Request: Please print, word for word, the rows from the line containing "This screenshot has height=475, width=800." through the line containing "coord(472,2006)", including both of those lines.

Excerpted data:
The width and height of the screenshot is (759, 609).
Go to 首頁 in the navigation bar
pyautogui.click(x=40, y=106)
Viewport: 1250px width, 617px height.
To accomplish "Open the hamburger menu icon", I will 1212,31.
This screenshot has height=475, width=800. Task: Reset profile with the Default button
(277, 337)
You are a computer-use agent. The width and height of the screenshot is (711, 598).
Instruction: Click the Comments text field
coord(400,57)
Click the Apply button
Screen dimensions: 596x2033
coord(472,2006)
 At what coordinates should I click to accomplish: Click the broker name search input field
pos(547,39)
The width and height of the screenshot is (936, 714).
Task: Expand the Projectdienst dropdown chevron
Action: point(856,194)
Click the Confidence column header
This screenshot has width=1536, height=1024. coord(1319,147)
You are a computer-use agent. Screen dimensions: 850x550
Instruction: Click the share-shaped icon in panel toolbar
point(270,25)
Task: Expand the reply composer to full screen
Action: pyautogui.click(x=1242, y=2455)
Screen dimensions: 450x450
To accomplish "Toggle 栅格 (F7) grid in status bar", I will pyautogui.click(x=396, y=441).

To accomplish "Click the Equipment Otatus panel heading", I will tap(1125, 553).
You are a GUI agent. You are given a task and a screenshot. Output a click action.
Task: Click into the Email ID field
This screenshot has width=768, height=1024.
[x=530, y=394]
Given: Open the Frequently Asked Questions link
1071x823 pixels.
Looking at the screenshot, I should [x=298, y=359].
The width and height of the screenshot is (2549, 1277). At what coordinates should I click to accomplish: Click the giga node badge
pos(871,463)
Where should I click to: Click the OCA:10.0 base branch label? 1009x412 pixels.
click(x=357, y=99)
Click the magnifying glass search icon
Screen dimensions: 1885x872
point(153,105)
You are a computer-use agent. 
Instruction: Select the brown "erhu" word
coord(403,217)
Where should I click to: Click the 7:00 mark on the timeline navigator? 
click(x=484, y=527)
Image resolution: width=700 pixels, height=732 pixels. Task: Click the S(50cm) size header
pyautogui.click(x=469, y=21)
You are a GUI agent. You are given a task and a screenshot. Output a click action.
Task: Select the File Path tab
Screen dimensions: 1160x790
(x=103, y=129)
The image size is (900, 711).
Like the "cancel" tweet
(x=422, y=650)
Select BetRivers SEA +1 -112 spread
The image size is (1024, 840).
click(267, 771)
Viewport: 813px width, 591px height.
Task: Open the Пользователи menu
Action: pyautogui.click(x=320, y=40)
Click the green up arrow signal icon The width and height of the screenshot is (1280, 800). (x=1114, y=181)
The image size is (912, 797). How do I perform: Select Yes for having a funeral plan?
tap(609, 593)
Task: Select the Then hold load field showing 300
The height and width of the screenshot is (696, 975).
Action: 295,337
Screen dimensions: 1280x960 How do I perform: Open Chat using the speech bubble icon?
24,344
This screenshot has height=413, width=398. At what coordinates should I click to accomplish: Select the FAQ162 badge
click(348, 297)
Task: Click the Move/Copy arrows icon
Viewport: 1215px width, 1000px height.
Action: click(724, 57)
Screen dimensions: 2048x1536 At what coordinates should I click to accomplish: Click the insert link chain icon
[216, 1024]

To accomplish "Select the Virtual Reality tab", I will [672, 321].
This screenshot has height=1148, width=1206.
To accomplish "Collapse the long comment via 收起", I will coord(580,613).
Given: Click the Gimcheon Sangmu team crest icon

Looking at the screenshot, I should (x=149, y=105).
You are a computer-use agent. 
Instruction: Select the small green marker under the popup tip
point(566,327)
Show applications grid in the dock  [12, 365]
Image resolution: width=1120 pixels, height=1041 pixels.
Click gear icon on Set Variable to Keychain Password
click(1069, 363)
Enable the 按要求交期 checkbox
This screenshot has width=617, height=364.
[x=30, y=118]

The reply:
This screenshot has height=475, width=800. Task: Reset profile with the Default button
(277, 337)
You are a computer-use agent. The width and height of the screenshot is (711, 598).
Instruction: Click the Comments text field
coord(400,57)
Click the Apply button
Screen dimensions: 596x2033
coord(472,2006)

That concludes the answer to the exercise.